What you have to do:
Copy out the records exactly, from the line containing "Click the Details section heading" through the end of the records, including both ends.
===== Data shown
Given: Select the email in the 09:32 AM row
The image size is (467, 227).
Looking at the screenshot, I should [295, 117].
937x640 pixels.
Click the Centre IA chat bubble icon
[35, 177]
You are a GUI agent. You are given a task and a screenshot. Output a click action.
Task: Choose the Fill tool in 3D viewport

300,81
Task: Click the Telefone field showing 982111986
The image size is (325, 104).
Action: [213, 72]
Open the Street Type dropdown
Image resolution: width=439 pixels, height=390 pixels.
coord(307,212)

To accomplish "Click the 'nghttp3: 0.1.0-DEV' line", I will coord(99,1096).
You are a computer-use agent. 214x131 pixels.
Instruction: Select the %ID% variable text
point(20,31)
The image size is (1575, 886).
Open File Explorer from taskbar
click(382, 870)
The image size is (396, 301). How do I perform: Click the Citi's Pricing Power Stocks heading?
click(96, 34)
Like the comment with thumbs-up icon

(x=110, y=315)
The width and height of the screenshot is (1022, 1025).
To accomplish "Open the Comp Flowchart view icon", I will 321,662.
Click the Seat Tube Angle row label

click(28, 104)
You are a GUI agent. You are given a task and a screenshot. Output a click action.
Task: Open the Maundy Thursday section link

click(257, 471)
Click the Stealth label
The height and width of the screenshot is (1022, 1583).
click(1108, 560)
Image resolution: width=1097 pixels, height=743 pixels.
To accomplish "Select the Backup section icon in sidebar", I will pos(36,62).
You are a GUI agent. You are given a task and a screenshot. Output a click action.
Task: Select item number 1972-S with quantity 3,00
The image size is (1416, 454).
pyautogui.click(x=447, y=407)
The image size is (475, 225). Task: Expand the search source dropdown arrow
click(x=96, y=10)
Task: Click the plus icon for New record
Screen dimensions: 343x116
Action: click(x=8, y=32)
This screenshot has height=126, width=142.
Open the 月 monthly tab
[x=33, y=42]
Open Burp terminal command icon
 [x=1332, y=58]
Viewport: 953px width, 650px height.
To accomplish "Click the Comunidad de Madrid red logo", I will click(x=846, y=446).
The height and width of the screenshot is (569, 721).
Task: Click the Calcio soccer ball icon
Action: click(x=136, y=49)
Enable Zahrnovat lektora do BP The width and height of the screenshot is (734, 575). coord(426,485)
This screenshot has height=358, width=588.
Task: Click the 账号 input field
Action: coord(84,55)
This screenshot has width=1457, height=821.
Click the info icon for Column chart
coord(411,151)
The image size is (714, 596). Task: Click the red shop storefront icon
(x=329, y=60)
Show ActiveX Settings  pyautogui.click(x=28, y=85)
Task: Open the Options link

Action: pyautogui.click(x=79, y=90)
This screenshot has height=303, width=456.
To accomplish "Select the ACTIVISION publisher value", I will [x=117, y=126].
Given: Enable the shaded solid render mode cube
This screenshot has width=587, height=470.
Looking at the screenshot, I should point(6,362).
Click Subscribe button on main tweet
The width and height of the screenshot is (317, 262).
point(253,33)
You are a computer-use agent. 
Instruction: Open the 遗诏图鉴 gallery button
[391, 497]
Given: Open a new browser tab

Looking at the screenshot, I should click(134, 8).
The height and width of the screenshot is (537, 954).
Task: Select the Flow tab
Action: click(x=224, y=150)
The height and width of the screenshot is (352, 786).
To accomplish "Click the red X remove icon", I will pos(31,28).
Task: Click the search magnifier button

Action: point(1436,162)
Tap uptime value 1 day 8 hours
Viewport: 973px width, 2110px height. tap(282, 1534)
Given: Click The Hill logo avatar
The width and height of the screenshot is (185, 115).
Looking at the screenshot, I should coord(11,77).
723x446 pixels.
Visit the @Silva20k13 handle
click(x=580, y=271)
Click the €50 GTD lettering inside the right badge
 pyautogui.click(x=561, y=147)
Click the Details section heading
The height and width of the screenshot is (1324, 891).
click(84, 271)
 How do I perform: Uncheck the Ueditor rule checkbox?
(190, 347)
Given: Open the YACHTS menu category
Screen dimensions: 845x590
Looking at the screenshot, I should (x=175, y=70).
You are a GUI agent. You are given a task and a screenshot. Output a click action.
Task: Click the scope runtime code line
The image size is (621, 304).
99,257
==========
Response to the task:
Click the Details section heading
The height and width of the screenshot is (1324, 891).
click(84, 271)
 How do I perform: Uncheck the Ueditor rule checkbox?
(190, 347)
Given: Open the YACHTS menu category
Screen dimensions: 845x590
Looking at the screenshot, I should (x=175, y=70).
You are a GUI agent. You are given a task and a screenshot. Output a click action.
Task: Click the scope runtime code line
The image size is (621, 304).
99,257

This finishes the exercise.